Metadata-Version: 2.4
Name: python-infrakit-dev
Version: 0.1.0
Summary: A comprehensive Python developer infrastructure toolkit
Project-URL: Homepage, https://github.com/chiragg21/infrakit
Project-URL: Repository, https://github.com/chiragg21/infrakit
Requires-Python: >=3.13
Requires-Dist: google-genai>=1.69.0
Requires-Dist: isort>=8.0.1
Requires-Dist: openai>=2.30.0
Requires-Dist: pydantic>=2.12.5
Requires-Dist: python-dotenv>=1.2.2
Requires-Dist: pyyaml>=6.0.3
Requires-Dist: tqdm>=4.67.3
Requires-Dist: typer>=0.24.1
Description-Content-Type: text/markdown

# Infrakit

Infrakit is a comprehensive, modular developer infrastructure toolkit for Python projects. It provides CLI utilities, rich project scaffolding, a robust multi-provider LLM client, dependency management, profiling, and core utilities for logging and configuration.

## Installation

Install via pip:

```bash
pip install infrakit
# or if using uv
uv pip install infrakit
```

The CLI is exposed as `infrakit` and conveniently aliased as `ik`.

## Key Features

### 1. Project Scaffolding (`ik init`)

Quickly bootstrap new Python projects with standardized layouts, ready-to-use boilerplate, and optional LLM integration. Existing files are safely skipped if you re-run over a directory.

```bash
ik init my-project -t basic
ik init my-fastapi-app -t backend -v 0.1.0
ik init my-ai-tool -t ai --include-llm
```

**Available Templates**:
- **`basic`**: Minimal template (src, utils, tests).
- **`backend`**: FastAPI service (app, routes, middleware, Dockerfile, docker-compose).
- **`cli_tool`**: Distributable CLI application using Typer.
- **`pipeline`**: Data pipeline / ETL template (extract, transform, load, enrich).
- **`ai`**: AI/ML project optimized for notebooks and pipelines.

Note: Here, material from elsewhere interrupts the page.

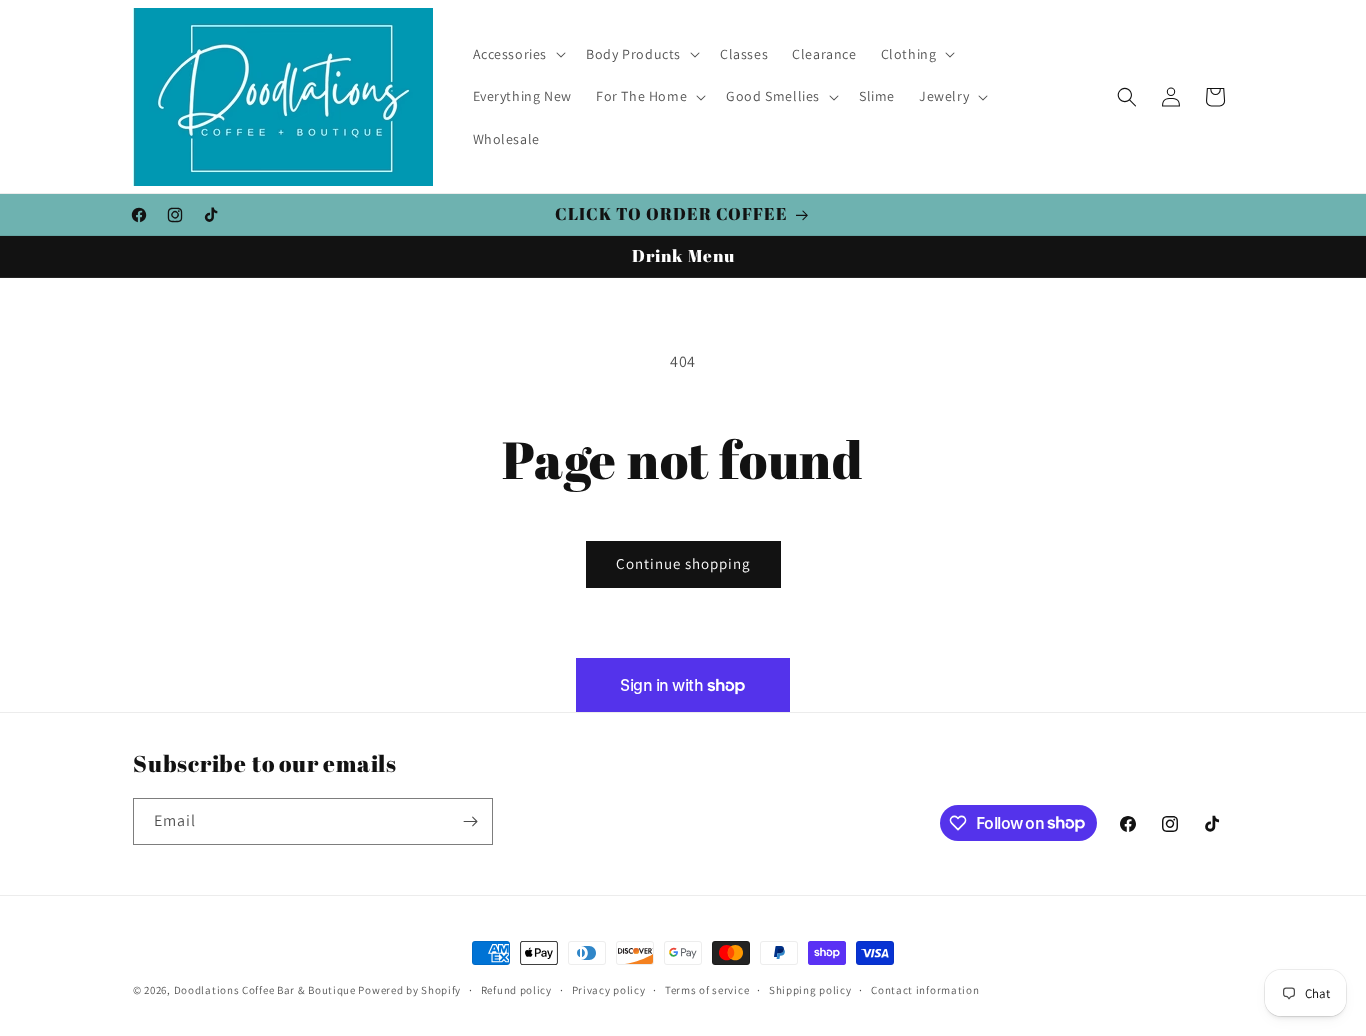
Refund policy (516, 989)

### 2. Multi-provider LLM Client (`infrakit.llm`)

A unified LLM client interface supporting **OpenAI** and **Gemini**. Built natively for robust production use cases, particularly when navigating free-tier API quotas.

**Features:**
- Seamless key rotation and persistent storage tracking.
- Local rate limiting (RPM/TPM gates).
- Async and multi-threaded batch generation.
- Structured output parsing and schema validation using `pydantic.BaseModel`.

**Quick Start:**
```python
from infrakit.llm import LLMClient, Prompt

client = LLMClient(keys={"openai_keys": ["sk-..."], "gemini_keys": ["AIza..."]}, storage_dir="./logs")
response = client.generate(Prompt(user="What is the capital of France?"), provider="openai")
print(response.content)
```

**LLM CLI tools:**
Monitor and control limits right from the CLI.
- `ik llm status --storage-dir ./logs`
- `ik llm quota set --provider openai --key sk-abc --rpm 60 --storage-dir ./logs`

### 3. Dependency Management (`infrakit.deps`)

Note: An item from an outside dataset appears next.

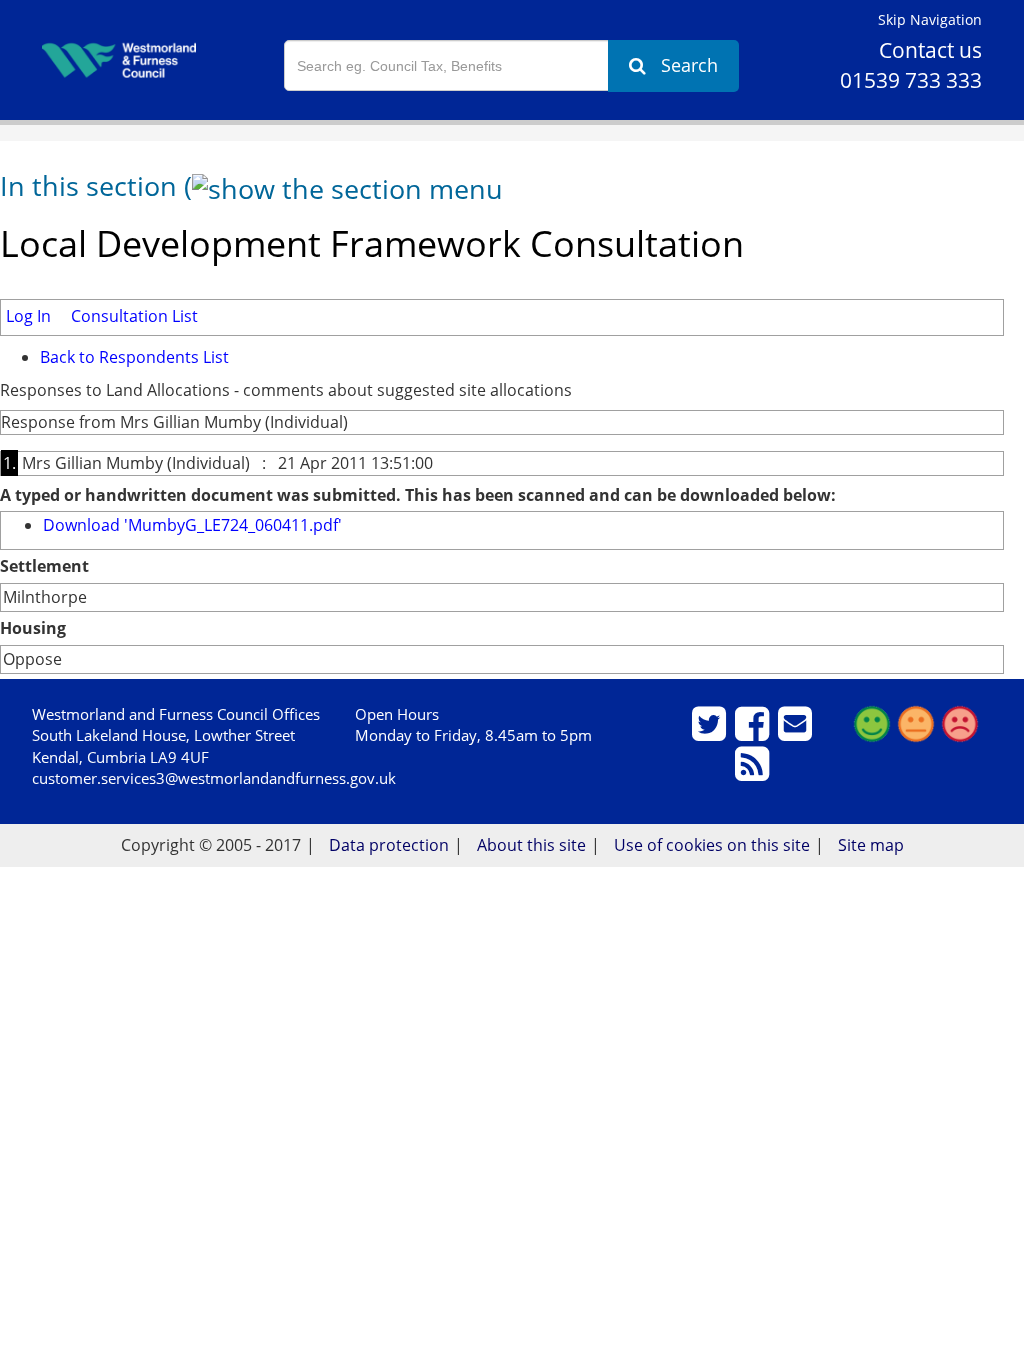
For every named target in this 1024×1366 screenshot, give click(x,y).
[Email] (797, 732)
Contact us (930, 50)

In-depth Python dependency tools available under `ik deps` (or programmatically via `infrakit.deps`) to clean, health-check, scan, and optimize dependencies.

**Features:**
- `scan(root)`: Scan your project for actual Python dependencies used in code.
- `export()`: Export used dependencies to update `requirements.txt` or `pyproject.toml` automatically.
- `check(packages)`: Run health, security, and outdated checks on packages.
- `clean()`: Find and remove unused packages from the virtual environment.
- `optimise()`: Optimize and format imports across the project (integrates with `isort`).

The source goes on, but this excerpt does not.